• Work task:
Below are the records; restate all of them exactly.

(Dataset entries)
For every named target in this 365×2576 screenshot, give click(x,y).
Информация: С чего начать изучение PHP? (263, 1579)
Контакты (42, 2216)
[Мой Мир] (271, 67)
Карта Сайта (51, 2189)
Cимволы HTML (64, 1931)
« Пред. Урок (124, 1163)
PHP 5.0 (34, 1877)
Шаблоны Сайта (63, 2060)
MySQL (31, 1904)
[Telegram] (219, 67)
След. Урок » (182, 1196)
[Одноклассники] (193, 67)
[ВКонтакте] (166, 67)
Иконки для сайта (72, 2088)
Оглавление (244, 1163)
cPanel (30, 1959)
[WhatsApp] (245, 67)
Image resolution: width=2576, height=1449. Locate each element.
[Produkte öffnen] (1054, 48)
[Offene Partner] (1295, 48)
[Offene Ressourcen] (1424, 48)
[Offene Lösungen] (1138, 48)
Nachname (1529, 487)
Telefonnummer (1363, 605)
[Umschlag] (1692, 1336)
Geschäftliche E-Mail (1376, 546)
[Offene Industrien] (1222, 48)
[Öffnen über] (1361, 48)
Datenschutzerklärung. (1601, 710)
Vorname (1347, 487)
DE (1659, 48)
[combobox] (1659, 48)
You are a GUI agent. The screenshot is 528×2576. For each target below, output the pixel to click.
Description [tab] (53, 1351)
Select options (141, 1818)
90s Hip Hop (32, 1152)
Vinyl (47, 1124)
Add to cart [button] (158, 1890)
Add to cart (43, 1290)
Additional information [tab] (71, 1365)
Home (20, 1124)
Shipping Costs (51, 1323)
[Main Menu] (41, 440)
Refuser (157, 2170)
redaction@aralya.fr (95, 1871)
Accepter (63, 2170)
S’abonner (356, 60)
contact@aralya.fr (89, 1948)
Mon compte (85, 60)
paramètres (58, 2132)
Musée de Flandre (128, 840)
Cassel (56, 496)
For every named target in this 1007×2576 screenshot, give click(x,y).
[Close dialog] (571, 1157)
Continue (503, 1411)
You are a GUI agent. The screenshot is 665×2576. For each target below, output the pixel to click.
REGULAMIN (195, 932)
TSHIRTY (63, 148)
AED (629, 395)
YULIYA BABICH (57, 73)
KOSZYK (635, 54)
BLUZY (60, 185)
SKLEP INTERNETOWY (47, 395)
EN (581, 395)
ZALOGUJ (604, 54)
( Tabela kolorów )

• Solution to the exercise:
For every named target in this 365×2576 screenshot, give click(x,y).
Информация: С чего начать изучение PHP? (263, 1579)
Контакты (42, 2216)
[Мой Мир] (271, 67)
Карта Сайта (51, 2189)
Cимволы HTML (64, 1931)
« Пред. Урок (124, 1163)
PHP 5.0 (34, 1877)
Шаблоны Сайта (63, 2060)
MySQL (31, 1904)
[Telegram] (219, 67)
След. Урок » (182, 1196)
[Одноклассники] (193, 67)
[ВКонтакте] (166, 67)
Иконки для сайта (72, 2088)
Оглавление (244, 1163)
cPanel (30, 1959)
[WhatsApp] (245, 67)
Image resolution: width=2576, height=1449. Locate each element.
[Produkte öffnen] (1054, 48)
[Offene Partner] (1295, 48)
[Offene Ressourcen] (1424, 48)
[Offene Lösungen] (1138, 48)
Nachname (1529, 487)
Telefonnummer (1363, 605)
[Umschlag] (1692, 1336)
Geschäftliche E-Mail (1376, 546)
[Offene Industrien] (1222, 48)
[Öffnen über] (1361, 48)
Datenschutzerklärung. (1601, 710)
Vorname (1347, 487)
DE (1659, 48)
[combobox] (1659, 48)
You are a GUI agent. The screenshot is 528×2576. For each target below, output the pixel to click.
Description [tab] (53, 1351)
Select options (141, 1818)
90s Hip Hop (32, 1152)
Vinyl (47, 1124)
Add to cart [button] (158, 1890)
Add to cart (43, 1290)
Additional information [tab] (71, 1365)
Home (20, 1124)
Shipping Costs (51, 1323)
[Main Menu] (41, 440)
Refuser (157, 2170)
redaction@aralya.fr (95, 1871)
Accepter (63, 2170)
S’abonner (356, 60)
contact@aralya.fr (89, 1948)
Mon compte (85, 60)
paramètres (58, 2132)
Musée de Flandre (128, 840)
Cassel (56, 496)
For every named target in this 1007×2576 screenshot, give click(x,y).
[Close dialog] (571, 1157)
Continue (503, 1411)
You are a GUI agent. The screenshot is 665×2576. For each target below, output the pixel to click.
REGULAMIN (195, 932)
TSHIRTY (63, 148)
AED (629, 395)
YULIYA BABICH (57, 73)
KOSZYK (635, 54)
BLUZY (60, 185)
SKLEP INTERNETOWY (47, 395)
EN (581, 395)
ZALOGUJ (604, 54)
( Tabela kolorów )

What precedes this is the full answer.